Ecco per Derosas distendersi quel mondo: gli omicidi puntualmente eseguiti, le spie regolarmente trucidate e le fughe, tante, troppe. Un giorno tutto questo è destinato a finire, con la morte che giunge e si fa beffa anche del più grande bandito, benché sia sempre armato di tutto punto, col fucile carico al suo fianco. Per Desoras andò diversamente. Dopo i tre anni di latitanza la sua corsa finì all’interno di una cella angusta, a farsi consumare dai pensieri in una riproposizione tanto più limitata quanto più buia della sua grotta.
Si direbbe una conclusione scarsamente eroica.


Resta la memoria autobiografica di Satta, quella sì a rinverdire il mito; righe dalle quali si evince il carattere acerbo, misto di follia e coraggio e di una certa disperazione mascherata da quel sorriso beffardo. Il carcere non è come la morte nella macchia imbracciando lo schioppo. Quel tipo di morte offre al bandito un epilogo eroico.
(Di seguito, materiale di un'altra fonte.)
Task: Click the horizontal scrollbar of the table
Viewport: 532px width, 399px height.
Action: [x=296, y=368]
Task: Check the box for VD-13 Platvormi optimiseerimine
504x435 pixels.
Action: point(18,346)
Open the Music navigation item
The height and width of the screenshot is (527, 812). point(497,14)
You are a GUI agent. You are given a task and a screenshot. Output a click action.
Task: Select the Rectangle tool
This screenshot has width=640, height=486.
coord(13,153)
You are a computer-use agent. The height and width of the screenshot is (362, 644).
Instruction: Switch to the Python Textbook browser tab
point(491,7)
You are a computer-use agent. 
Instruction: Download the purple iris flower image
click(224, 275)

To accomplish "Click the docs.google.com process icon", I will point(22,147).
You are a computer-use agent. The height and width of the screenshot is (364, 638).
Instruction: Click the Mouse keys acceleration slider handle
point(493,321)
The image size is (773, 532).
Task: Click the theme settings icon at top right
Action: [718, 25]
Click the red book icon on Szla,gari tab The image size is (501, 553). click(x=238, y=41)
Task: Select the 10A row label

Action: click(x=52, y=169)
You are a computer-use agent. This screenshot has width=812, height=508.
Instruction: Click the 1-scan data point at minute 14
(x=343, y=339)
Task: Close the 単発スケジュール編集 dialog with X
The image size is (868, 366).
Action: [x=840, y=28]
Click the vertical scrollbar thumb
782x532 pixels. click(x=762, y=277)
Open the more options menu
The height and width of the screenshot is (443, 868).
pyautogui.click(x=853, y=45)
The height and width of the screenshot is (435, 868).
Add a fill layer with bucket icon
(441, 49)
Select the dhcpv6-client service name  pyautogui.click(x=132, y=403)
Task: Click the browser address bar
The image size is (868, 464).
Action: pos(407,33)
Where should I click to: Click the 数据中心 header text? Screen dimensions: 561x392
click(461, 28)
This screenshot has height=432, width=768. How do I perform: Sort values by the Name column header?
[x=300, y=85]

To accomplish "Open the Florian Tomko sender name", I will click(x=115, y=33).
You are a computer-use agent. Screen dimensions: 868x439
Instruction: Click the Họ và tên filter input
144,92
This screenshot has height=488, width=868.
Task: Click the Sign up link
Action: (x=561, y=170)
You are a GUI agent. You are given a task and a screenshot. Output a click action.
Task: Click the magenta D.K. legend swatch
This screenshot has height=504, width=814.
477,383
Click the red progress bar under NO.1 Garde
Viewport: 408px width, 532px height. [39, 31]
Il carcere a vita, al quale fu condannato Derosas, lo consegnò invece inevitabilmente all’oblio.


Fu fucilato e gettato in mare, scordato da tutti, anche se sembra di sentirlo ancora il suo urlo terrificante: (“Chal est s’usinesu chi s’at ponner a innanti de Cicciu Derosas”)? (“Qual è l’usinese che si metterà dinnanzi a Ciccio Derosas”)? riecheggiare dentro le contrade di Usini e raggiungere i confini dei territori di Giave e Cossoine, per fare infine capolino in una grotta al cui interno si consuma lentamente una candela.